*** Opening RECORD EXCERPTS ***
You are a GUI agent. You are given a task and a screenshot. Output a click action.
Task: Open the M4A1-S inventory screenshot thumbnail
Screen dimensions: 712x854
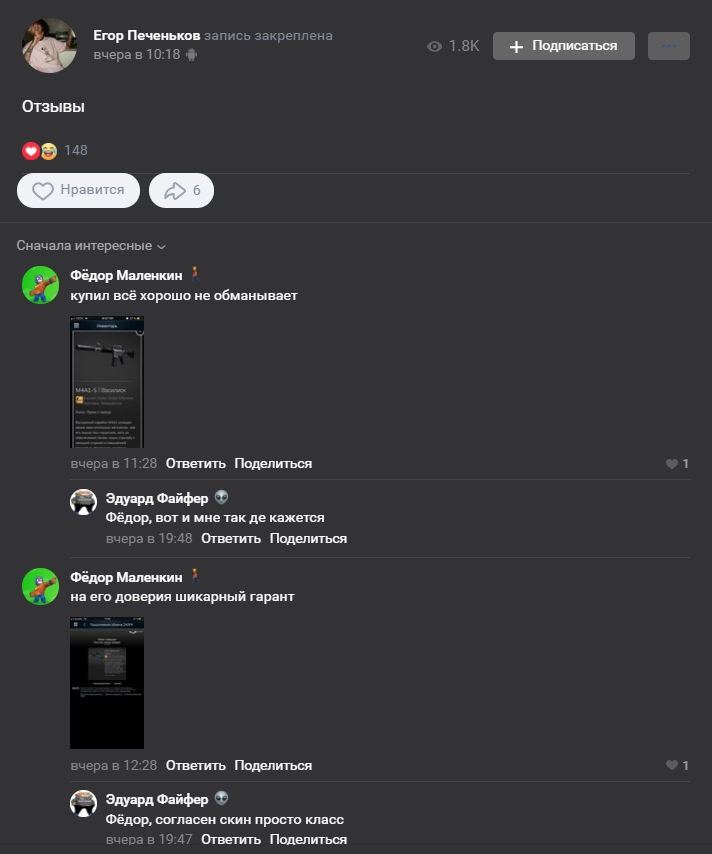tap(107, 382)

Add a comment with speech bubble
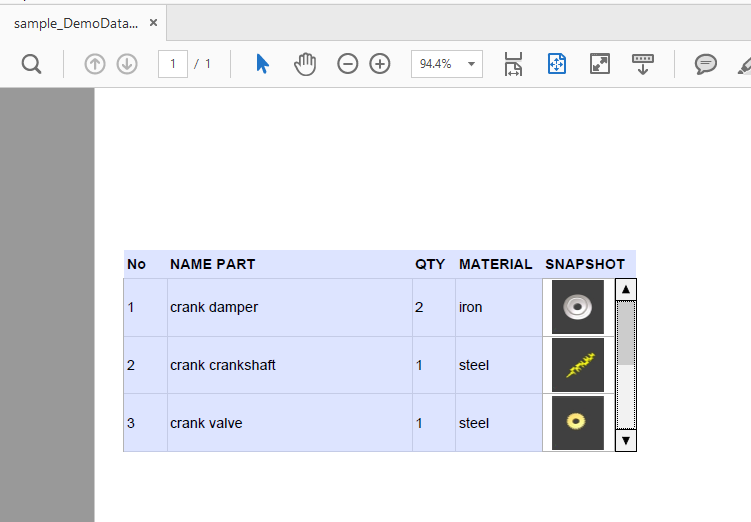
*** Closing RECORD EXCERPTS ***
*** Opening RECORD EXCERPTS ***
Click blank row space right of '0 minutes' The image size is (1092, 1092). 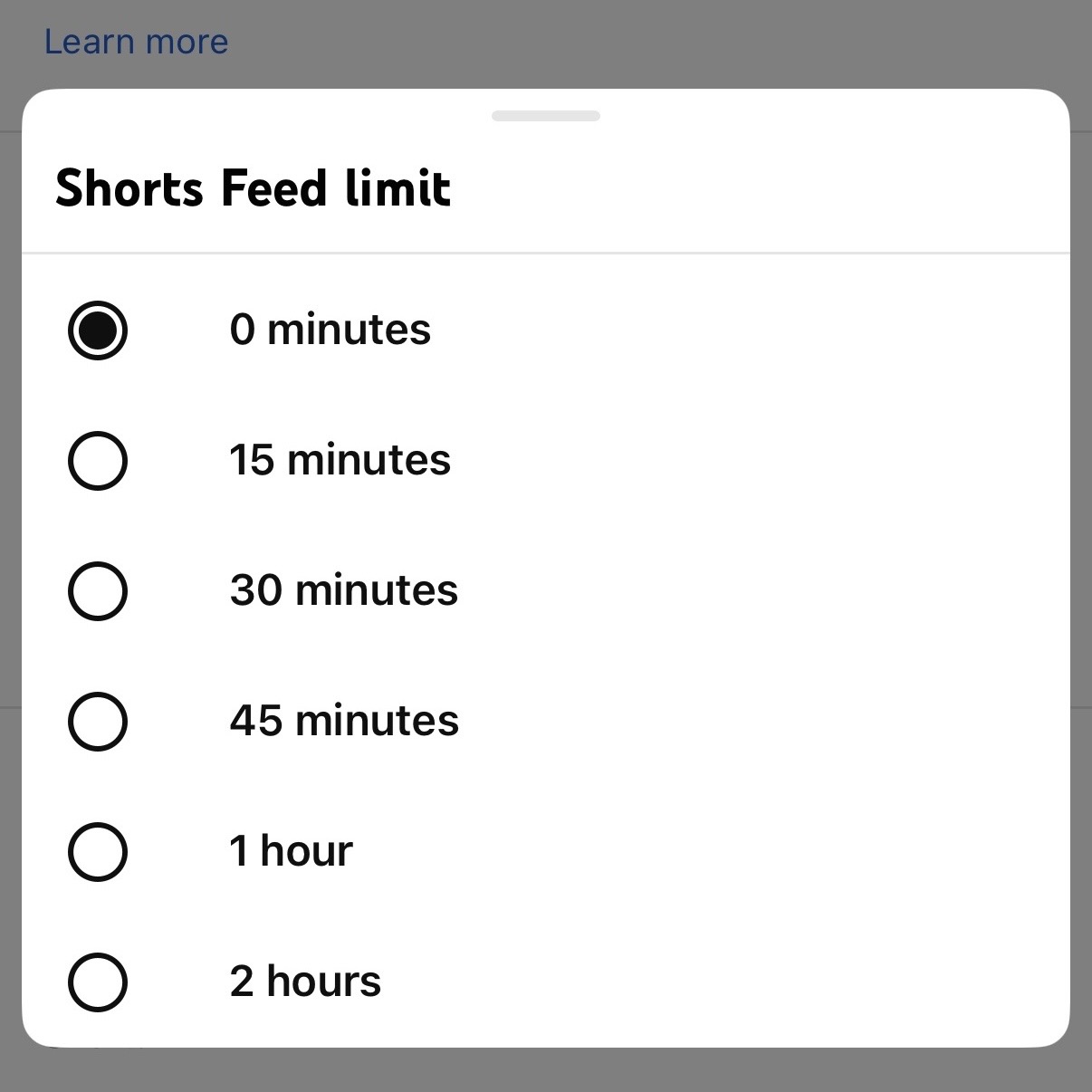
*** Closing RECORD EXCERPTS ***
→ **YOUR OBJECTIVE**
Tell how many lines in the entries contain the string "screenshot". Give the number and nothing more.

→ **EXPECTED ANSWER**
2